Os pesquisadores mapearam de maneira completa e elegante o processo, desde “o comportamento até os fundamentos eletrofisiológicos dessa interação entre memórias passadas e novas”, disse Pedro Jacó, um pós-doutorando da Universidade de Oxford que não esteve envolvido no estudo. “Ter o conhecimento de como isso acontece mecanicamente é interessante porque provavelmente é conservado entre as espécies.”

Frank, no entanto, não está totalmente convencido de que o fato de os caracóis não ingerirem água com sabor após o treinamento fraco significa que eles não guardaram nenhuma memória disso. Você pode ter uma memória, mas não agir sobre ela, disse ele, então fazer essa distinção pode exigir experimentos de acompanhamento.

Os mecanismos por trás do aprendizado e da memória são surpreendentemente semelhantes em moluscos e mamíferos como os humanos, disse Glanzman. Até onde os autores sabem, esse mecanismo exato não foi demonstrado em humanos, disse Crossley. “Pode ser uma característica amplamente conservada e, portanto, merece mais atenção”, disse ele.

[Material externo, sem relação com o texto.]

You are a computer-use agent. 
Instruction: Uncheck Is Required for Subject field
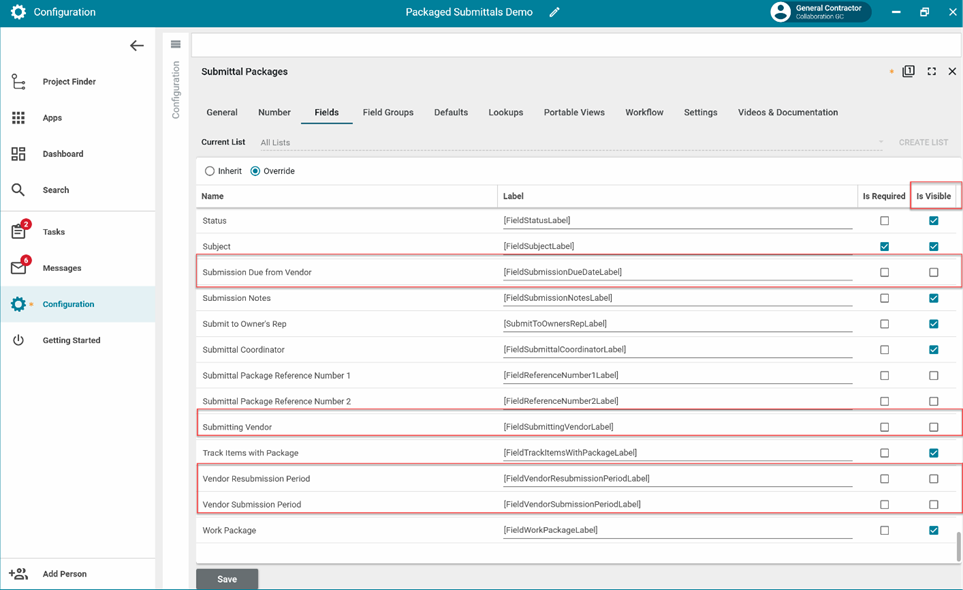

Seria interessante estudar se uma mudança na percepção poderia se tornar mais permanente, disse Glanzman. Ele suspeita que isso seja possível se os caracóis receberem um estímulo aversivo, algo que os deixe doentes em vez de algo de que gostem.

Por enquanto, Crossley e sua equipe estão curiosos sobre o que acontece no cérebro desses caramujos quando eles realizam vários comportamentos, não apenas abrindo ou fechando a boca. “Estas são criaturas bastante fascinantes”, disse Crossley. “Você realmente não espera que esses animais sejam capazes de realizar esses tipos de processos complexos.”

Nota do editor: Loren Frank é um investigador da Simons Foundation's Autism Research Initiative (SFARI). A Fundação Simons também financia Quanta como uma revista editorialmente independente. As decisões de financiamento não têm influência em nossa cobertura.